Pressprich’s leadership at the front gates helps the operation run smoothly. Bonar’s enthusiasm — in the early hours of the morning after the Chicago Cubs clinched a trip to the World Series, he cried out to one volunteer, “Hey, hey, how ’bout them Cubbies?!” — keeps everything upbeat.

It’s a tough job, but within two hours, the trash is all in bags at the bottom of the stands as the dumpsters come by to pick them up. The 197 volunteers all shuffle off to Sunday Mass at the Junge Center between the Big House and Crisler Center. Sometimes, Mass is in the north end zone if it’s not too cold. Those days are probably over for this year, but the temperature won’t keep Gabriel Richard away.

“Attitude is everything,” Bonar said. He recalls a famous quote: “Pain is inevitable. Misery is optional. Choose joy.”

For Bonar, though, it can also be tough to manage hundreds of volunteers.

“It’s the balance of motivation without any type of tangible reward,” Bonar said. “People go to work, recognition and money. I don’t have any money to work with. I just have recognition. I have thank-yous. I have a smiling face. I have enthusiasm. I have all those intangibles.”

Naturally, in cleaning a bowl that seats 100,000-plus, the Gabriel Richard volunteers must account for variables. When the Athletic Department renovated Michigan Stadium in 2010, it added space to the concourse, which now requires 30 or 40 people to clean up instead of six or eight.

Stadium promotions sometimes add wrinkles, too. If Michigan hands out pompoms for big football games, Gabriel Richard shows up the next day to find thousands of them on the ground. Another time, the fans held up individual posters that together honored Lloyd Carr. Gabriel Richard had to peel them off the bleachers and clean them up. “That might have been the all-time rough one,” Bonar said.

The biggest hope Bonar has every week, though, is for the weather.

“I don’t care what you have — (we want it to be) dry,” he said. “I don’t care if it’s minus-3. If it’s dry, we’re OK. Wet is the worst.”

Gabriel Richard has cleaned the bowl with 70 people and with 400, in hot weather and in cold. The seasons change over the course of the football season, sometimes until debris has frozen over on the bleachers and the volunteers have to chip it off.
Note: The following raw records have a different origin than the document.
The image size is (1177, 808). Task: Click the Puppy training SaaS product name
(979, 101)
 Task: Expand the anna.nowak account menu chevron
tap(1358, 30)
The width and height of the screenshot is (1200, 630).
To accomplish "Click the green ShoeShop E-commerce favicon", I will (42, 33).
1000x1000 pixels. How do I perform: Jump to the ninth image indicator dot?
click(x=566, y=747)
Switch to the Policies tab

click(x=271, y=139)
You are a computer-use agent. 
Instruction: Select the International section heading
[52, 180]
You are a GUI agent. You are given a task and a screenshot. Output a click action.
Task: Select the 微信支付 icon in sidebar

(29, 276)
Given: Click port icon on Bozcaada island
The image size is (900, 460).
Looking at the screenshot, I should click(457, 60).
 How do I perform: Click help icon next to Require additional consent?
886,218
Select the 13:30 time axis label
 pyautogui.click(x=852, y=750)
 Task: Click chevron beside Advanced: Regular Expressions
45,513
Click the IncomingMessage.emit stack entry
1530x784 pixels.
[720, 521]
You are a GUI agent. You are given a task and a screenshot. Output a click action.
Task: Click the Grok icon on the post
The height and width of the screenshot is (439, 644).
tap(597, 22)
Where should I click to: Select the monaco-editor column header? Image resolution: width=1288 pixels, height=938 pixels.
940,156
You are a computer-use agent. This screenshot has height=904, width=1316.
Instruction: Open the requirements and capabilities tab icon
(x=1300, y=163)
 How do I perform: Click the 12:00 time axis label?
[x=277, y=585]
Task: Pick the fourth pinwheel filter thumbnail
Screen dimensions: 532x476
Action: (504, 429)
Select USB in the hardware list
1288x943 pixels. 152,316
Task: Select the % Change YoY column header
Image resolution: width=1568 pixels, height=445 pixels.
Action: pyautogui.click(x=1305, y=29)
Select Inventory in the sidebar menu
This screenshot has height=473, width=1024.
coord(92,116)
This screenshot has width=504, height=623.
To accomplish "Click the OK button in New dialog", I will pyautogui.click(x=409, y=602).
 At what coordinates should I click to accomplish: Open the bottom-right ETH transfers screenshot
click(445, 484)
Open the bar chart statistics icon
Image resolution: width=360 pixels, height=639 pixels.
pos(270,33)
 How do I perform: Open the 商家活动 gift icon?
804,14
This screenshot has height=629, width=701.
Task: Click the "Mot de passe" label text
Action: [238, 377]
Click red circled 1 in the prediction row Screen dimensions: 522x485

But Bonar doesn’t have a problem with variability. That’s part of the appeal of the job — it comes after every home game, no matter the weather, no matter the year, between all kinds of people. According to Bonar, some parents who help out are chief executives or presidents of companies, but they still spend their Sunday mornings at the Big House. The families team up, three to a section, and it’s clear most everyone knows everyone else.

“We’ve got all walks, from the whole gamut,” Bogar said. “These folks could easily write a couple-thousand dollar check and stay home, but they don’t, which I think is really good.”

Added Pressprich: “This is a pretty lowly task. Everybody wants to be better than garbage — I mean, ‘Why am I here on a Sunday morning?’ ”

In two weeks, Michigan returns home to play Maryland. At some point between the end of that game and nightfall the next day, the Big House will be spotless again. It doesn’t happen on its own.